| Quoted text |
Theorem 2. If $A, B$ are subgroups of an abelian group $G$, then $$\frac{A+B}{A} \cong \frac{B}{A \cap B}$$
I think of this statement as a broad generalisation of a basic result from number theory: if $a, b$ are positive integers then $a/\gcd(a,b) = \mathrm{lcm}(a,b)/b$ (this rearranges into the more familiar form $ab/\gcd(a,b) = \mathrm{lcm}(a,b)$. If we draw the diamond-shaped partial order of the "divides" relation with the positive integers $a, b, \gcd(a,b), \mathrm{lcm}(a,b)$ and then we draw the partial order of the "subgroup" relation with groups $A, B, A \cap B, A + B$, we see that the number-theoretic statement on the "divides" partial order looks very similar to what the second isomorphism theorem says about the "subgroup" partial order.
Indeed, $A \cap B$ as the "greatest common subgroup" of $A, B$ and $A + B$ is the "smallest common supergroup" of $A, B$. We know that the quotient operation feels a lot like division, so it seems natural to me to relate the quotient operation with greatest common subgroups and smallest common supergroups to the division operation with greatest common divisors and least common multiples.
The number theory statement can in fact be derived from the second isomorphism theorem applied to the $(\mathbb Z, +)$, so we're not saying anything groundbreaking. The benefit of this view of things is that you probably already have a good intuition for the properties of GCDs and LCMs, so it's just a matter of translating that intuition to the world of abstract algebra.
This isn't a complete intuition. In particular it's not clear under this intuition why we get an isomorphism between the LHS and RHS rather than just a bijection. But it's a useful starting point, or at the very least a mnemonic device.

| Data excerpt |
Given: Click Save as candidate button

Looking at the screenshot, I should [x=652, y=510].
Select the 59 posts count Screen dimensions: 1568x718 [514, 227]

| Task objective |
From the passage on the second isomorphism theorem above, write out word for word the portion from "The number theory" up to and including "of abstract algebra.".

| Final answer |
The number theory statement can in fact be derived from the second isomorphism theorem applied to the $(\mathbb Z, +)$, so we're not saying anything groundbreaking. The benefit of this view of things is that you probably already have a good intuition for the properties of GCDs and LCMs, so it's just a matter of translating that intuition to the world of abstract algebra.